*EXERCISE BRIEF:* Rewrite the listing from the line with "Identify the location of Nothelferkurs" up to and including the line with "(1719, 42).", swapping "download app" for "get the app" and leaving everything else as it is.

*MATERIAL SHOWN:*
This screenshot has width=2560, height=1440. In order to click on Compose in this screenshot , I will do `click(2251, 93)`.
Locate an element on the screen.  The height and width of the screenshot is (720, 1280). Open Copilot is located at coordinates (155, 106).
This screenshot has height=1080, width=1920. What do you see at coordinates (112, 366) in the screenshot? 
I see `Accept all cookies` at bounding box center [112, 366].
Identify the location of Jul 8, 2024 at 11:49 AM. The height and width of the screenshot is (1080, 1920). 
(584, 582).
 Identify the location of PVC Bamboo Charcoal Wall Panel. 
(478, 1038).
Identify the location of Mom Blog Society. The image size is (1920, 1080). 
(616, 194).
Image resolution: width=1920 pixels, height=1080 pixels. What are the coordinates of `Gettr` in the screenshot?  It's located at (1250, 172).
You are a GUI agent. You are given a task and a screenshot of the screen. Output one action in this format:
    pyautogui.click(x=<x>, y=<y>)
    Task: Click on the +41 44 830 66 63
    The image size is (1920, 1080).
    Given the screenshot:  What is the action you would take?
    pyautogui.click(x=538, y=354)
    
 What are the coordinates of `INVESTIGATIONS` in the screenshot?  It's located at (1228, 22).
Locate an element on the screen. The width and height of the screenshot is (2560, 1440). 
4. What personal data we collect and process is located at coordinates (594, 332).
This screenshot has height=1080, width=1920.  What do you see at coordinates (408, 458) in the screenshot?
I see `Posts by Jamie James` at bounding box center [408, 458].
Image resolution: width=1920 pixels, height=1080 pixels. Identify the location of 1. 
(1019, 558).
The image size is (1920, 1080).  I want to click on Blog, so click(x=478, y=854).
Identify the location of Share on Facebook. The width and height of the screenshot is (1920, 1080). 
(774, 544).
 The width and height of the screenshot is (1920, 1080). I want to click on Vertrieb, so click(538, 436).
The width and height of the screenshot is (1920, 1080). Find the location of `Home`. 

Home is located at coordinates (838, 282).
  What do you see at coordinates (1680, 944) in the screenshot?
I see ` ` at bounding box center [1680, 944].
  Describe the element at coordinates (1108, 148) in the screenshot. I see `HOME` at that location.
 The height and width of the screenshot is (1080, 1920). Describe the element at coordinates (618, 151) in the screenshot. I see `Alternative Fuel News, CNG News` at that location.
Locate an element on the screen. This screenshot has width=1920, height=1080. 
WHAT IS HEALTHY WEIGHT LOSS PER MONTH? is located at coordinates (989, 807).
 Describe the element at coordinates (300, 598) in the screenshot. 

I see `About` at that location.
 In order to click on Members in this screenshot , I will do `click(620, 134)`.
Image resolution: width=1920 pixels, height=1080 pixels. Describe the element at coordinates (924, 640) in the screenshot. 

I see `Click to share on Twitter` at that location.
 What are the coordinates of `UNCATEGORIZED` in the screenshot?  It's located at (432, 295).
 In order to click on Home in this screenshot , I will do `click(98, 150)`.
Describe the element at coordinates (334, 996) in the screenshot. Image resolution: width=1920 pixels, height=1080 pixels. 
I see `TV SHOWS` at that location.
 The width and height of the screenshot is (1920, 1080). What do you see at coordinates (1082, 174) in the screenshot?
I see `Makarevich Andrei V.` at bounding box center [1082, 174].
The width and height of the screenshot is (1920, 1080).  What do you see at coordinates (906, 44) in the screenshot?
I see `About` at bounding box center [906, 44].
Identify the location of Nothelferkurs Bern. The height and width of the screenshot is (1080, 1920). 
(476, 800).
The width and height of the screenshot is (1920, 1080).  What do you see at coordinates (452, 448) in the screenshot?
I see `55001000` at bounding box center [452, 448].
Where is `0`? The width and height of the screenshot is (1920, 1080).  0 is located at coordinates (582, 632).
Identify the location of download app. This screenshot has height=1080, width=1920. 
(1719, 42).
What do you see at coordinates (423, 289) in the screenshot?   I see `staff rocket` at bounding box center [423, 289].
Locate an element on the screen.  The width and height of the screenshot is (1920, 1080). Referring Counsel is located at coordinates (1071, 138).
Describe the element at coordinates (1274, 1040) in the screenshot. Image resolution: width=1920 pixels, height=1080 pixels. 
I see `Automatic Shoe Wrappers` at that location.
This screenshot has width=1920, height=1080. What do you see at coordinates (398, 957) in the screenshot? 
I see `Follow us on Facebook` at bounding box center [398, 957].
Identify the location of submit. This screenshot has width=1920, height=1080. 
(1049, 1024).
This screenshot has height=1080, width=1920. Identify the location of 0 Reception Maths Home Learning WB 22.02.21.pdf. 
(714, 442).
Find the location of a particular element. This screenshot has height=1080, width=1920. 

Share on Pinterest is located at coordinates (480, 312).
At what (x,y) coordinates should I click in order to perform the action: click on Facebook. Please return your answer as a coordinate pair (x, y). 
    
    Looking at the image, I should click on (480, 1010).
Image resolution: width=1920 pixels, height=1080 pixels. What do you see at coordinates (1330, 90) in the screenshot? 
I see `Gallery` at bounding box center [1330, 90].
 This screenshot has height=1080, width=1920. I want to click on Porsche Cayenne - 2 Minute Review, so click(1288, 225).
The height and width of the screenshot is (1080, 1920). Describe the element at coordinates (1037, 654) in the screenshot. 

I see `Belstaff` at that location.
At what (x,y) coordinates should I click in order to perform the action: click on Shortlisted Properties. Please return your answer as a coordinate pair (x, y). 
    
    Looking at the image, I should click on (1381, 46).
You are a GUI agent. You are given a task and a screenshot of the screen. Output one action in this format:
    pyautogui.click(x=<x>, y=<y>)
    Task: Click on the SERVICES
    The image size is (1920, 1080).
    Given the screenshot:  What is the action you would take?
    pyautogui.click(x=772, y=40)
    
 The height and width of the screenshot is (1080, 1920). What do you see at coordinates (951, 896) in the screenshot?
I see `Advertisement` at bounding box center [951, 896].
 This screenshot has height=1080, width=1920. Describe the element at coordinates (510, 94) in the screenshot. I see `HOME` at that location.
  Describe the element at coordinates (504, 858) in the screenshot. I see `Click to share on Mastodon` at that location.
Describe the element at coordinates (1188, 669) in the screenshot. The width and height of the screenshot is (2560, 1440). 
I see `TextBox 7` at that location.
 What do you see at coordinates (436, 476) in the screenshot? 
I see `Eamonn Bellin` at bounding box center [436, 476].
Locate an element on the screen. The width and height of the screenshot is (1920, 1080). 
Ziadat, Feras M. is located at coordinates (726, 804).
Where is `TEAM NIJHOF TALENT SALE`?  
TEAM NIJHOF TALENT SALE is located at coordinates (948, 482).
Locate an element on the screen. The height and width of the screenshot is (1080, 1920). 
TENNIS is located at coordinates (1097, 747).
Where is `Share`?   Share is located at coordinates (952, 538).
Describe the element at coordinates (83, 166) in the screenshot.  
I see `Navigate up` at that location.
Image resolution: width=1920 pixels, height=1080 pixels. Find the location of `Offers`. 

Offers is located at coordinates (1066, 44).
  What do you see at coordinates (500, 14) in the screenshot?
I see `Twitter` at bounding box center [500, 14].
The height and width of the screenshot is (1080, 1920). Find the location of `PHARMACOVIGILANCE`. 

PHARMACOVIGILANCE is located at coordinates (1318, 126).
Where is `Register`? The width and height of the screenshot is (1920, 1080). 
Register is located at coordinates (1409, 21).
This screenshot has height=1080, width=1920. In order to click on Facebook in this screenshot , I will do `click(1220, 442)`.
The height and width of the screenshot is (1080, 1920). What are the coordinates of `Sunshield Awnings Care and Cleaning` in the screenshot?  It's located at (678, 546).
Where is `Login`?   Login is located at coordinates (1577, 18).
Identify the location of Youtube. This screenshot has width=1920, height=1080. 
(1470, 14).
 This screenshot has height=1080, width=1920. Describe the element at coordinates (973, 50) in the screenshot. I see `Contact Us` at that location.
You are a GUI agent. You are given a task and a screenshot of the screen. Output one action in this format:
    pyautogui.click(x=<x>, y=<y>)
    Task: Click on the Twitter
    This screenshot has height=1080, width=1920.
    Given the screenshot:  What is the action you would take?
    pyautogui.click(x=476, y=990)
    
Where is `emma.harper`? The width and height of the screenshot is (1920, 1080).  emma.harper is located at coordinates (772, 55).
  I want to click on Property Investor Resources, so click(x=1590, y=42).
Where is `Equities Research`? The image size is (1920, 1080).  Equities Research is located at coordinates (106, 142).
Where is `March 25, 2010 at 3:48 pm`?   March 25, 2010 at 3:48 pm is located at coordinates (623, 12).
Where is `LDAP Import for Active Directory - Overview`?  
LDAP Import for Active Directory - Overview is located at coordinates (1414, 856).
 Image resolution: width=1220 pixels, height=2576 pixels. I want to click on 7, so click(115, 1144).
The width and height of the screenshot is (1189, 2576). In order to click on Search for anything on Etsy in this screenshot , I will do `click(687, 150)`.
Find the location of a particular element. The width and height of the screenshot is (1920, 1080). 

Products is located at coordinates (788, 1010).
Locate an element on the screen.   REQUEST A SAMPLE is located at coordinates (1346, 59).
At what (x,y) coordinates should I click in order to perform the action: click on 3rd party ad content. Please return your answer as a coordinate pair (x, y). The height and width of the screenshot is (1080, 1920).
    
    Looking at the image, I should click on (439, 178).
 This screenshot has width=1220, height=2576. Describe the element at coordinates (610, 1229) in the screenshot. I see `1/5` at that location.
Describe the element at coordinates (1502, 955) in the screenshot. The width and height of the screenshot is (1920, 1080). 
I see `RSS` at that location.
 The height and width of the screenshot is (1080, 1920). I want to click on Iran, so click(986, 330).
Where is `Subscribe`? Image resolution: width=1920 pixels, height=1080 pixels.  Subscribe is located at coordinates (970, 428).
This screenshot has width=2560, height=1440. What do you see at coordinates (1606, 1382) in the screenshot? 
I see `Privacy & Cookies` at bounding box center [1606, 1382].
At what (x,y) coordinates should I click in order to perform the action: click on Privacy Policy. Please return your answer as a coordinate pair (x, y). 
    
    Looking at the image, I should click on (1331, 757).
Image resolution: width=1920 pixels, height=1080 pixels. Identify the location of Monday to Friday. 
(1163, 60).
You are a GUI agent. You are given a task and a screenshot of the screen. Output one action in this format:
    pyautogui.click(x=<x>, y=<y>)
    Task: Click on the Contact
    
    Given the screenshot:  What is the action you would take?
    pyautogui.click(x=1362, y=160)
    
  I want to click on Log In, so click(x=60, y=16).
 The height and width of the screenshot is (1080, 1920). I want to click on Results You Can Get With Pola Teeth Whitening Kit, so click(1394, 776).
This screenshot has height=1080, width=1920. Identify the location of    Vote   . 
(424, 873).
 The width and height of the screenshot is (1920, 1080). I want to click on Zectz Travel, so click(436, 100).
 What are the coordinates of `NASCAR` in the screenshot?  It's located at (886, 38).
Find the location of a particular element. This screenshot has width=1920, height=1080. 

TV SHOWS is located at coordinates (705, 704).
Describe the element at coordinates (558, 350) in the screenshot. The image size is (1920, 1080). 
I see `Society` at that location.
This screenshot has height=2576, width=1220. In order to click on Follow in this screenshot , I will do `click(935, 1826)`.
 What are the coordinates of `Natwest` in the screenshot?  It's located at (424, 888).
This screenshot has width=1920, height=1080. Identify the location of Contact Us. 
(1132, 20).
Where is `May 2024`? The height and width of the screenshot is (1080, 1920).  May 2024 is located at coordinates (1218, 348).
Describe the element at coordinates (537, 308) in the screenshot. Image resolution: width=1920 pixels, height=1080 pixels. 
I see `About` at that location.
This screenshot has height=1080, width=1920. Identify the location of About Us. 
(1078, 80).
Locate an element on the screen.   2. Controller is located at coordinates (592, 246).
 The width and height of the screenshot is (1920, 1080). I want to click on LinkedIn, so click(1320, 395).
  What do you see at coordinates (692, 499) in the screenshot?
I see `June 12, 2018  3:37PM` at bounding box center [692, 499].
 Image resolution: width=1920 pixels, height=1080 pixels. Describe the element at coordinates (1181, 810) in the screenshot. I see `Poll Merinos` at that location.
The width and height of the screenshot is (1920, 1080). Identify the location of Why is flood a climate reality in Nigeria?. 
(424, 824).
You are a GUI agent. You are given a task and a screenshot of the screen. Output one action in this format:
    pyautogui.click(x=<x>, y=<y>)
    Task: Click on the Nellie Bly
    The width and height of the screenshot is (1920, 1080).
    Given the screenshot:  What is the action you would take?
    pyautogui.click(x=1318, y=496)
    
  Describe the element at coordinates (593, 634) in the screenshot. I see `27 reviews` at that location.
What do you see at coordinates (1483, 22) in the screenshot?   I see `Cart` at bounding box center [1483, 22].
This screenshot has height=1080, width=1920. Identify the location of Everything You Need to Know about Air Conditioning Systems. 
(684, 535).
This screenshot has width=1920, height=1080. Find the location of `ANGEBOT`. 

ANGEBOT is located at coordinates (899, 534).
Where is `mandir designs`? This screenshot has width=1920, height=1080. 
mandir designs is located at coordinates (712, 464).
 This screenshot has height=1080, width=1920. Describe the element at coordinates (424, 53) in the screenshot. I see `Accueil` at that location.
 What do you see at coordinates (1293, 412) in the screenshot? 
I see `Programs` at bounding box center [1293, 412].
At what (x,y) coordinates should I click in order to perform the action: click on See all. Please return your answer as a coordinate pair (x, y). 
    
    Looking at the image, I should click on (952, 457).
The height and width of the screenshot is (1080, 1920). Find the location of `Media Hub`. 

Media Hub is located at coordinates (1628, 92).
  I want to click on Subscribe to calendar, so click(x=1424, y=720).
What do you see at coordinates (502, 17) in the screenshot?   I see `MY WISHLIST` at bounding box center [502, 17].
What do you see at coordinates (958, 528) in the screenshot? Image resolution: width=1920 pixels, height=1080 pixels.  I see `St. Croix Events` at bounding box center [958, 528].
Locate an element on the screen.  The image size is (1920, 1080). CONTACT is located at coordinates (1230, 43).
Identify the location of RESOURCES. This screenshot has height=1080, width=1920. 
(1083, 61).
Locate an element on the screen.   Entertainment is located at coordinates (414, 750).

*FULL RESPONSE:*
Identify the location of Nothelferkurs Bern. The height and width of the screenshot is (1080, 1920). 
(476, 800).
The width and height of the screenshot is (1920, 1080).  What do you see at coordinates (452, 448) in the screenshot?
I see `55001000` at bounding box center [452, 448].
Where is `0`? The width and height of the screenshot is (1920, 1080).  0 is located at coordinates (582, 632).
Identify the location of get the app. This screenshot has height=1080, width=1920. 
(1719, 42).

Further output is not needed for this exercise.